「救命艇」 1944年米 評価3.5
監督:アルフレッド・ヒッチコック
出演:タルーラ・バンクヘッド、ヒューム・クローニン、ヘザー・エンジェル他
1990年、2021年5月観賞
第二次世界大戦下、アメリカからイギリスに向かう客船がドイツ軍のUボートの攻撃を受け大西洋で沈没。辛くも船から逃れた8名の男女は1隻の救命艇に乗り合わせたが、連合国軍の攻撃で撃沈されたUボートからドイツ兵の乗組員1名が新たに救命艇に乗り込む。
1944年の作品だけあって先日観たヒッチコック作品「逃走迷路」と同様に、戦時中のプロパガンダ映画の趣が強い。戦局が見えてきていた大戦終盤の製作であるためか、本作ではドイツ兵を直接的に悪者として扱っているところは興味深い。

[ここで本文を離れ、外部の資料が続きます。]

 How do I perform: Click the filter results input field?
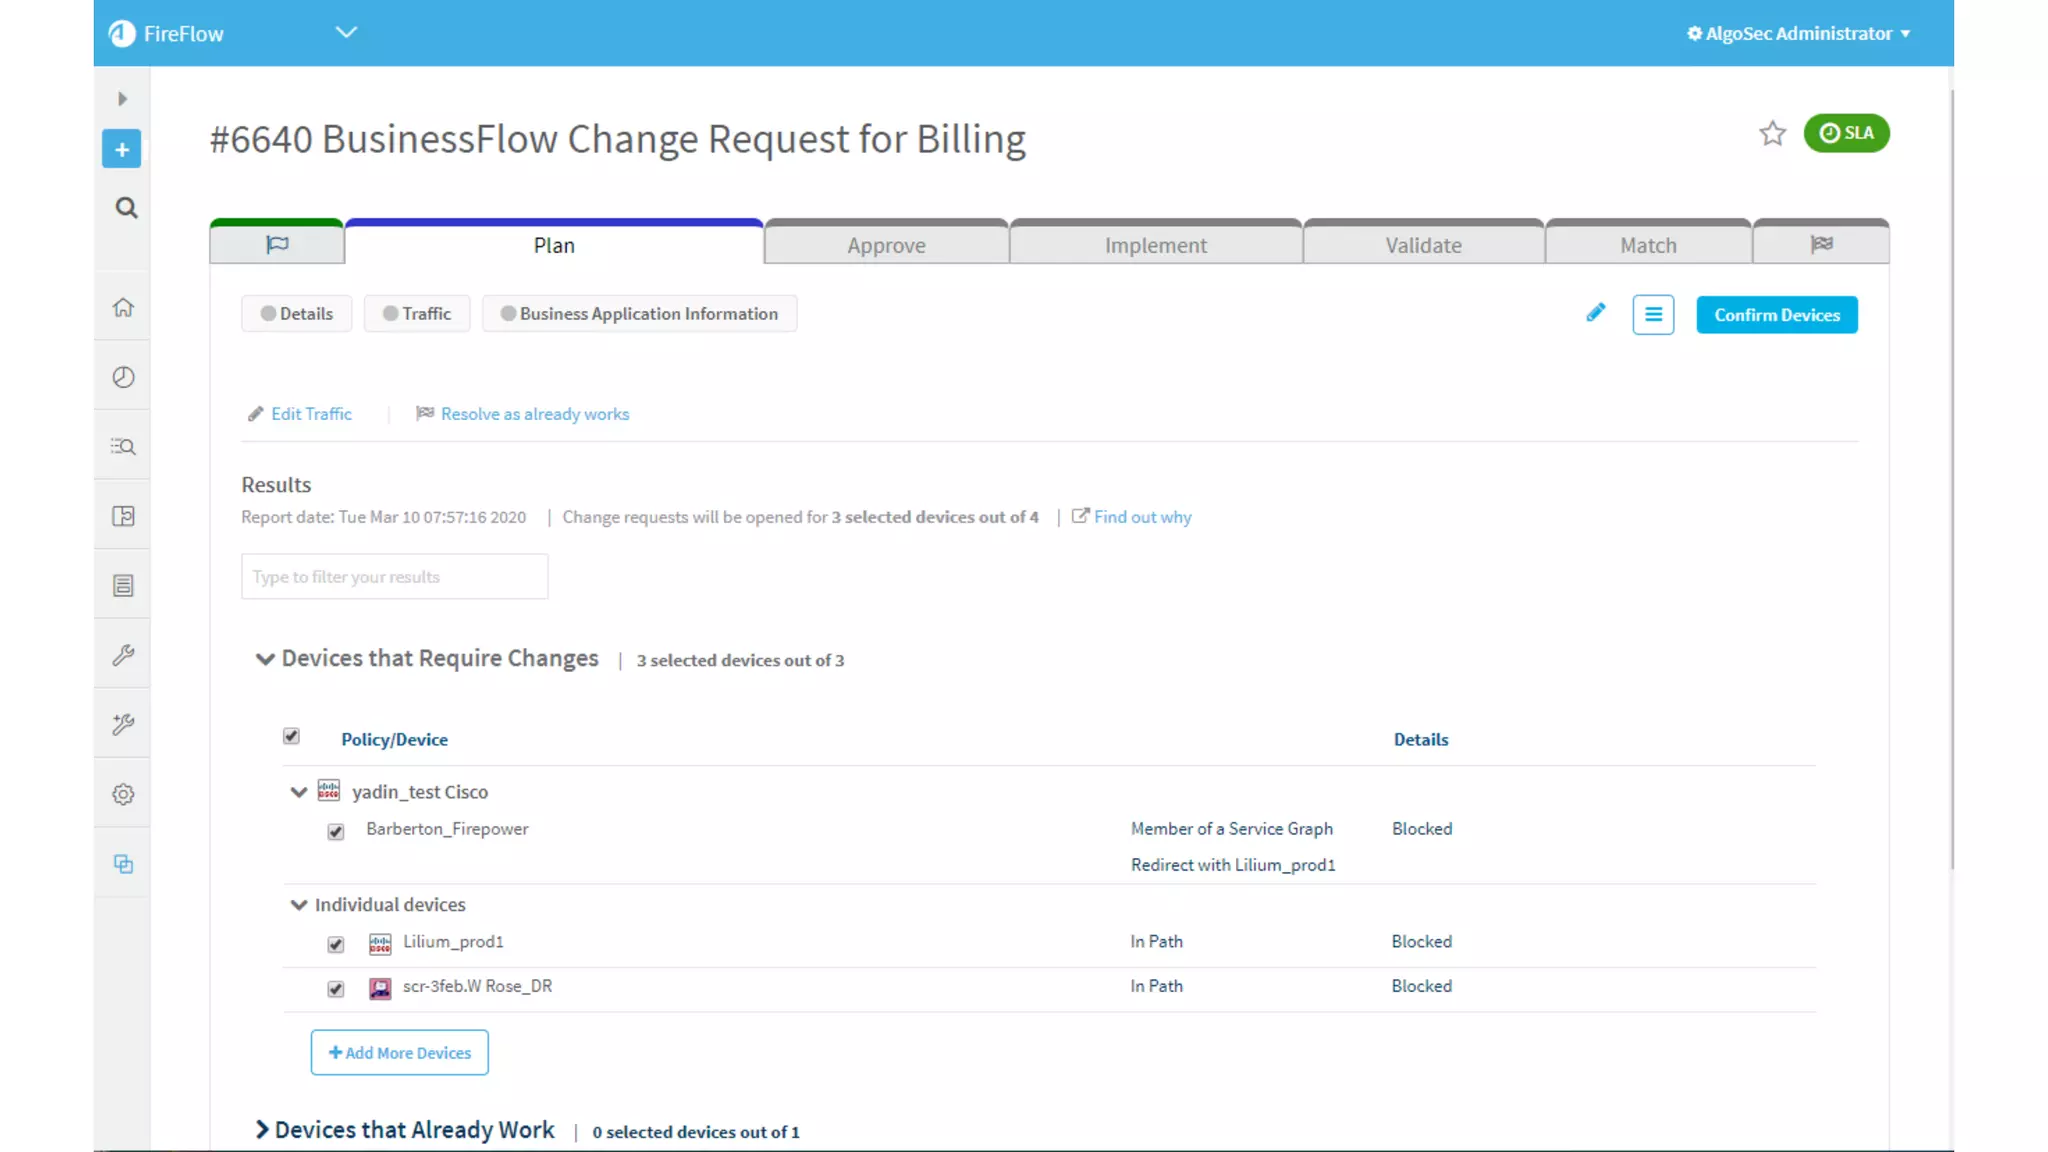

一つの救命艇に8名の大人が乗り込み、カメラはそこから動かないので完全な密室劇。色々な人間模様も織り交ぜ、一番頭脳明晰で体力も十分というただ一人乗り込むドイツ兵がいいアクセントになってサスペンス的要素もあり、100分弱という時間を飽きさせないのはさすがはヒッチコックというべき内容だが、小さな船の中という移動範囲ではさすがに動きがほとんどないので、サスペンス的内容などの振れ幅は限られてしまう。